The number of ethylene oxide repeat units will typically be in a range of 4-10, but other values may also be suitable depending upon the particular needs of the system. Phosphate esters of other alcohols using different hydrophobic portions may also be used instead or in addition, including but not limited to esters of nonyl phenol ethoxylates, octyl phenol ethoxylates, and various natural and synthetic alcohol ethoxylates. The corresponding salts of any of these phosphate esters may also be used, including but not limited to ammonium, sodium and potassium salts. The phosphate esters may be mono-esters, diesters, or combinations of these, and the ratio of mono-ester to diester may be varied according to the specific needs of a given situation. Mono-esters prepared from alcohols comprising mixtures of hydrophobes and/or ethoxylate levels may be used, and diesters prepared from such mixtures may also be used.
Other surfactants may also be included in the emulsions, for example nonionic surfactants such as ethylene oxide/propylene oxide block copolymers, available from BASF under the trade name PLURONIC®. Other examples include secondary alcohol ethoxylates such as 2-pentadecanol ethoxylate, containing 7 to 30 ethylene oxide (EO) repeat units, typically 12 to 20 EO repeat units, or an ethoxylated branched primary alcohol, such as tridecanol ethoxylate, containing 3 to 30 EO units, typically 9 to 20 units. The primary or secondary alcohol can contain 7 to 18, typically 9 to 14 carbon atoms. An example of an appropriate nonionic surfactant is TERGITOL™ 15-S-20 surfactant (a secondary alcohol ethoxylate containing 20 EO units), supplied by Dow as an 80% aqueous solution. Also useful in some embodiments are ethoxylated adducts of naturally occurring alcohols such as oleyl or lauryl. The amount of phosphate ester surfactant, based on the combined olefinically unsaturated components in the copolymer, will typically be in a range of 0.1 to 4 wt % (more typically 0.5 to 2 wt %). The amount of other surfactant, if present, will typically be in a range from 0.5 to 5 wt % (more typically 1 to 4 wt %). It is not necessary to include a sulfate-based anionic surfactant (e.g., sodium laureth sulfate, etc.) in the binder emulsion, and in some embodiments it is preferred that such surfactants not be included.
Binder Emulsion Preparation
The emulsion polymerization may be conducted in a staged or sequential manner and can be initiated by thermal initiators or by a redox system. The amount of thermal initiator used in the process is 0.1 to 3 wt %, typically more than about 0.5 wt %, based on total monomers. Thermal initiators are well known in the emulsion polymer art and include, for example, ammonium persulfate, sodium persulfate, and the like. Alternatively, any suitable redox system known in the art can be used. For example, the reducing agent can be a bisulfite, a sulfoxylate, ascorbic acid, erythorbic acid, or the like. Examples of oxidizing agent are hydrogen peroxide, persulfates, and organic peroxides such as tert-butyl peroxide or tert-butyl hydroperoxide. The combined amount of oxidizing and reducing agent in the redox system is typically about 0.1 to 4 wt %.

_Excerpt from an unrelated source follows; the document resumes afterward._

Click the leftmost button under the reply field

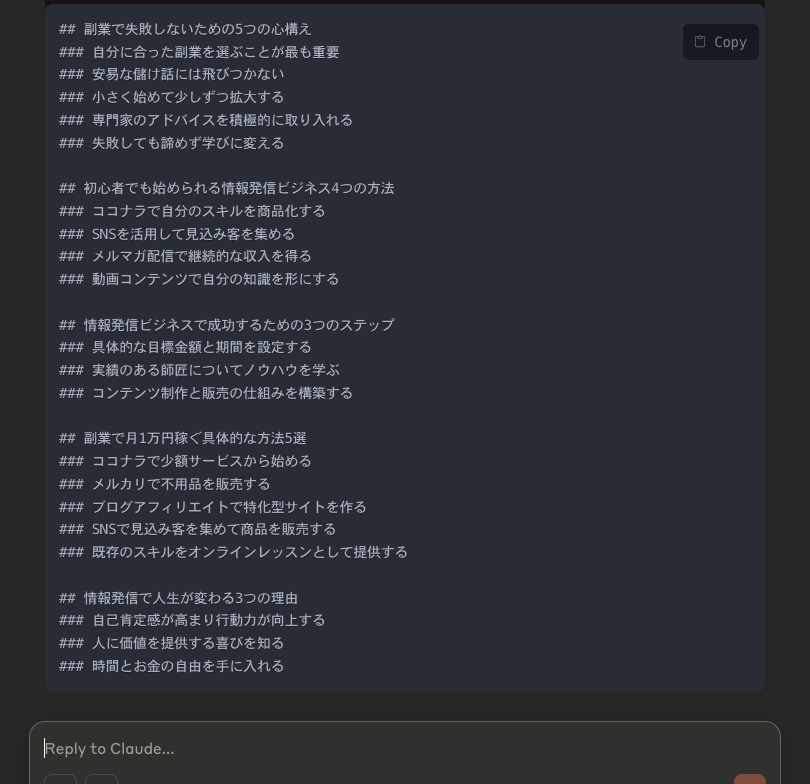60,780
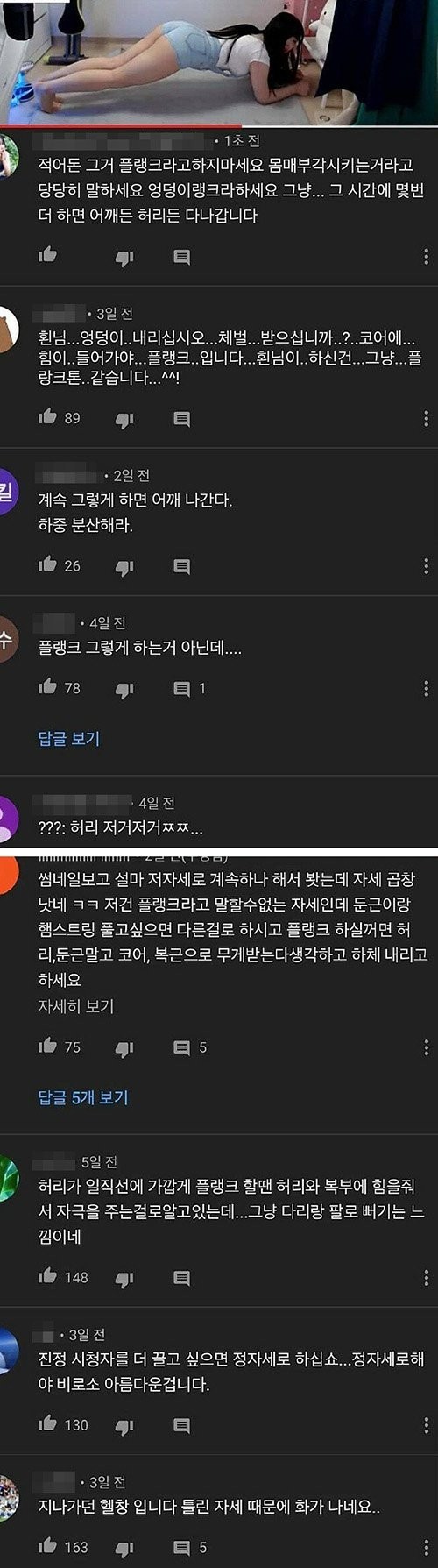Open options menu on 130-like comment

click(426, 1425)
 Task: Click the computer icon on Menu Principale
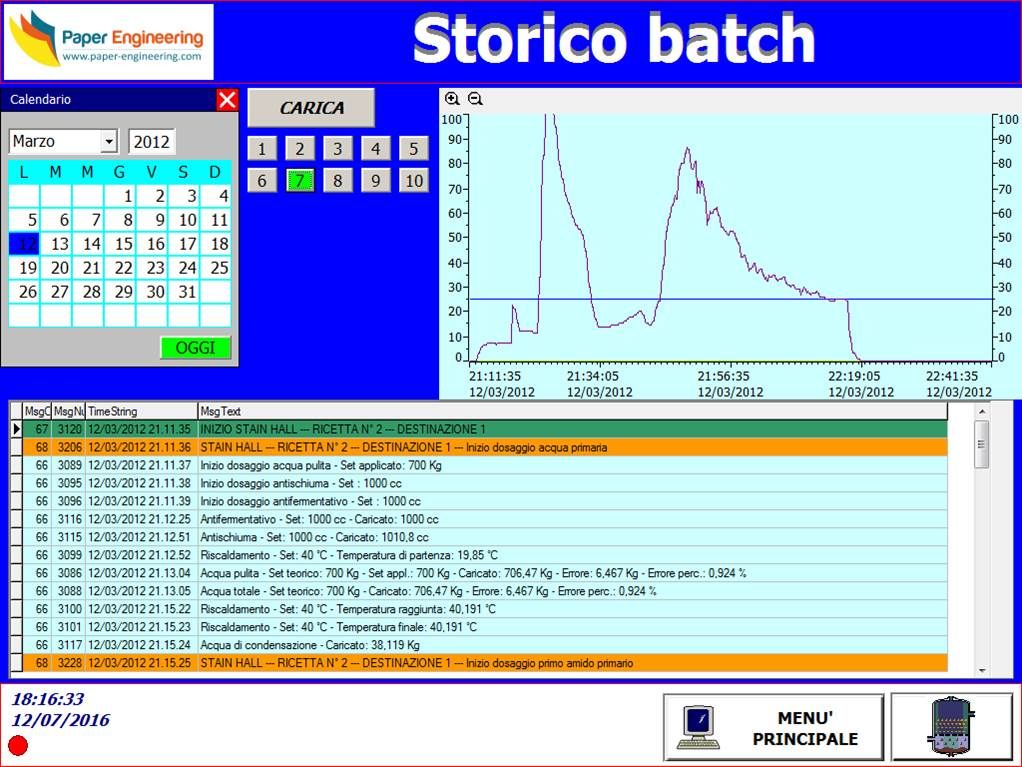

Effective emulsion polymerization reaction temperatures range from about 30 to 120° C. and typically 45° C. to 90° C., depending on whether the initiator is a thermal or a redox initiator.
Application of the Binder Emulsions
Binder emulsions according to the invention are useful for improving wet strength of nonwoven webs containing wood pulp or cellulose fibers. The amount of binder applied to the web can vary over a wide range, and may for example constitute at least about 2 wt % and more typically at least about 6 wt % of the finished product. Typically it constitutes at most 30 wt %, and more typically at most 20 wt %. When the products are paper-based wiper products, it is generally desirable to keep the amount of binder to a minimum.
The viscosity of the copolymer emulsion may be adjusted according to the method by which it is applied to the substrate. For a typical application by gravure printing, the viscosity will typically be in a range of 5 to 80 cps and a nonvolatiles level of about 30%, and is preferably capable of being thickened to about 100 cps with hydroxyethyl cellulose and/or other thickener(s). If the emulsion is to be applied by spraying or by saturating a substrate, the viscosity will typically be less with formulated viscosity commonly below 30 cps. Viscosity is measured using a Brookfield Model LVT viscometer at 60 rpm. The emulsion copolymers of this invention produce a minimal amount of foam when the emulsions are pumped and when mixed and recirculated when used as a nonwoven binder.
Upon drying the emulsion-treated web, the copolymer cures and imparts wet strength to the web. Curing is typically effected by heating the web at a temperature in a range from 250° F. to 300° F. for a period of time ranging from 1 to 30 seconds. Exact cure times and temperatures are dependent on numerous factors, including amount and type of catalyst and amount and type of crosslinking monomer.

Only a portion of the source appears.